Tuesday, July 12, 2016


Where to begin to describe such a whimsical yet profoundly expertly designed garden featuring nature's most riveting features in a landscape? Replete with ornamental trees backgrounded by acres of forest, where granite protruding out of the eastern Ontario rural environment creates its own drama, covered with lichen, and an artist's found-object-sculptures placed here and there as though to emphasize the stunning presence of native botanical specimens among cultivated genus types originating in the faroff mountains of China and Iran have made peace with one another.


As I followed the spare figure of the white-haired man whose property this was -- all 50 acres of land once farmed but long since returned to nature and the growth of a dense forest -- it struck me that we were approaching an extraordinary garden. It had the immediate appearance of gardening ambition writ large resembling in no way most ordinary gardening adventures, pleasing in their own balanced view of a cultivated landscape, but found wanting in the view of this experience.

▸ **TASK INSTRUCTIONS**:
A - Print the garden post word for word from "Where to begin" up to and including "with one another.".
B - Check each statement against the garden post and answer yes or no, quoting the words that decide it: (i) The owner's property covers 50 acres. (ii) The owner was a man with dark hair. (iii) The garden is in western Ontario.
C - In the garden post, what covers the granite?

▸ **DATASET EXCERPTS**:

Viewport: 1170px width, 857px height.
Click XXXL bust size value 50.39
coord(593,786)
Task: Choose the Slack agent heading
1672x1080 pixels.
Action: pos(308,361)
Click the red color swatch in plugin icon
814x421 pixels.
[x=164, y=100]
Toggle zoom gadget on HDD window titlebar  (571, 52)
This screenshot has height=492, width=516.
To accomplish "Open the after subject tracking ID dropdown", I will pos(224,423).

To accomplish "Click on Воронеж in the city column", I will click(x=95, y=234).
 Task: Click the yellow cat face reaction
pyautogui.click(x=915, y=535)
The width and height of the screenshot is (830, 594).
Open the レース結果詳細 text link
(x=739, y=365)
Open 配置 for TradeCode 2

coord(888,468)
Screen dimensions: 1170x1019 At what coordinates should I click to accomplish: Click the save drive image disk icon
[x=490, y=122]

▸ **ANSWER SET**:
A -
Where to begin to describe such a whimsical yet profoundly expertly designed garden featuring nature's most riveting features in a landscape? Replete with ornamental trees backgrounded by acres of forest, where granite protruding out of the eastern Ontario rural environment creates its own drama, covered with lichen, and an artist's found-object-sculptures placed here and there as though to emphasize the stunning presence of native botanical specimens among cultivated genus types originating in the faroff mountains of China and Iran have made peace with one another.

B -
(i) Yes: "all 50 acres of land once farmed but long since returned to nature"
(ii) No: "the spare figure of the white-haired man"
(iii) No: "the eastern Ontario rural environment"

C - Lichen.